1577 / 2024-10-05 00:01:52
Can machine learning integrate physical processes to accurately reconstruct satellite-derived sea surface temperature under cloud and cloud-free areas?
sea surface temperature,satellite observation,physical processes,machine learning
Session 54 - Remote sensing of coastal zone and sustainable development
Abstract Accepted
Sea surface temperature (SST) plays an important role in affecting global climate, weather disasters, and marine resources. Full SST data that covers large areas and spans long periods is essential for various scientific research. Nowadays, meteorological satellites (e.g., the Himawari 8) have been able to provide large-scale, high-resolution continuous observations, but have always been interfered by cloud activities. While a lot of efforts have been made for the SST analysis, limitations associated with existing tools have not been resolved.

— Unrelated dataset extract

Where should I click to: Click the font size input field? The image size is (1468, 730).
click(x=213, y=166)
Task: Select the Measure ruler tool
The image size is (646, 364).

Thus, based on interdisciplinary knowledge, we propose a physically-informed machine learning approach to elegantly reconstruct daily SSTs under both cloud and cloud-free areas. To capture the advection and diffusion processes, a TS-RBFNN (i.e., Temporal-Spatial Radial Basis Function Neural Network) is developed for SST reconstruction with applications in the Northwestern Pacific Ocean (NPO) and Taiwan’s adjacent waters (TAW). Overall, compared to the conventional DINEOF (i.e., Data Interpolation Empirical Orthogonal Function), the TS-RBFNN would better perform SST reconstruction with significant improvement up to 60%.